• _Exercise description_:
Take the line that holds "The image size is (1381, 859)." and every line after it to the end of the entries, and repeat them exactly without the pictures.

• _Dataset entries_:
====

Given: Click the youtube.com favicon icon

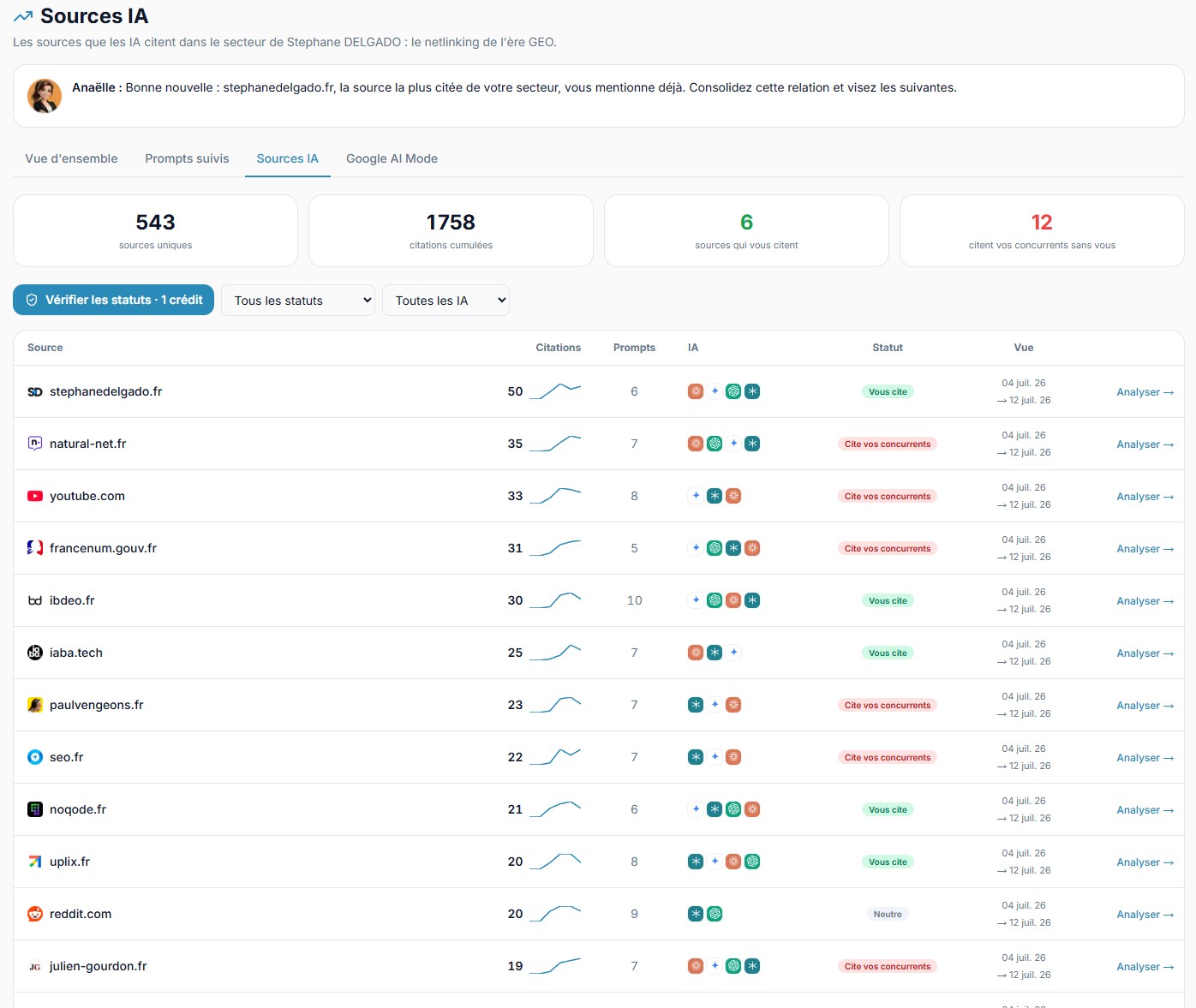Looking at the screenshot, I should pos(35,496).
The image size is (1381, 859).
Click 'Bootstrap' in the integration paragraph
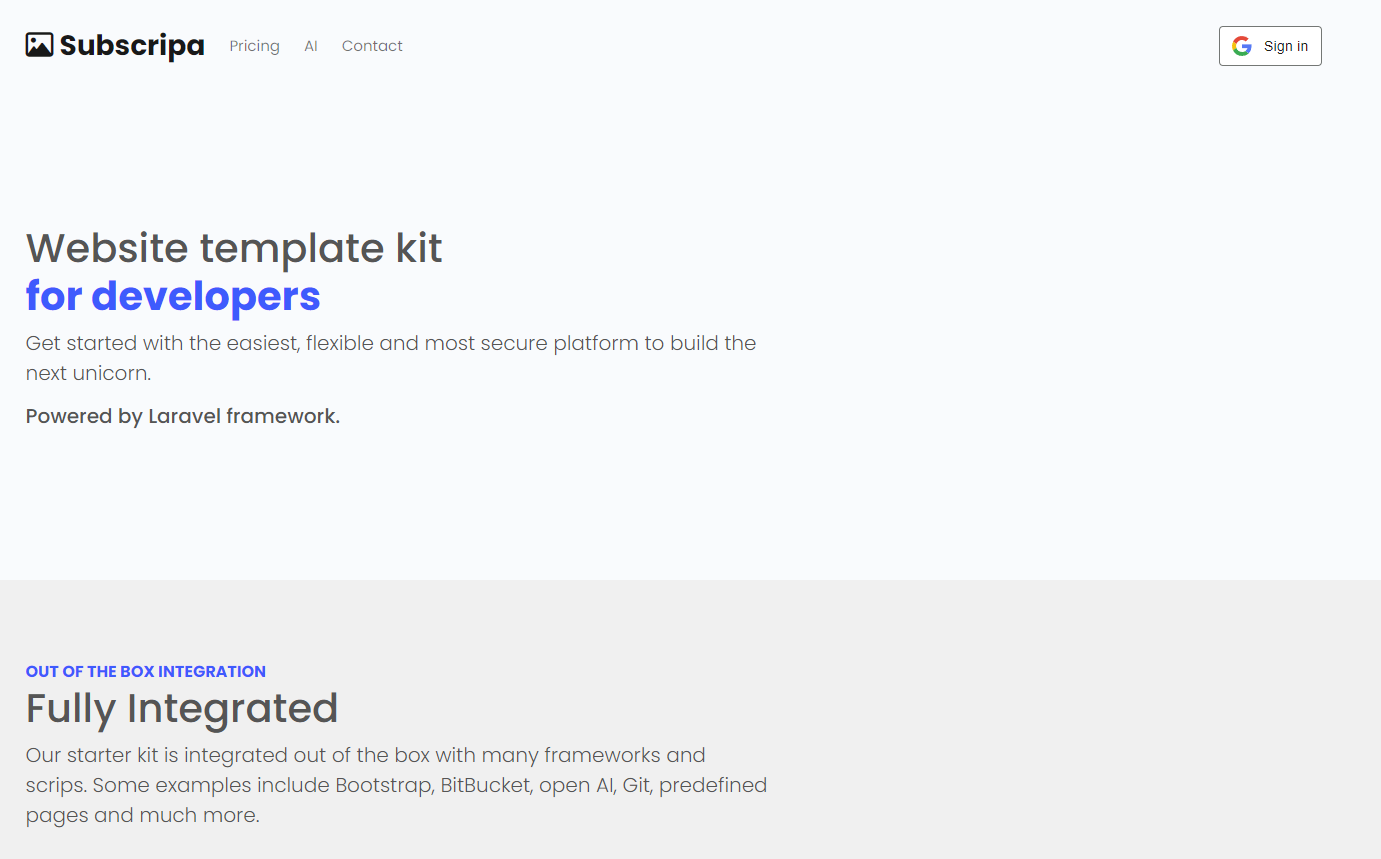[x=384, y=785]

====

• _Output below_:
The image size is (1381, 859).
Click 'Bootstrap' in the integration paragraph
[x=384, y=785]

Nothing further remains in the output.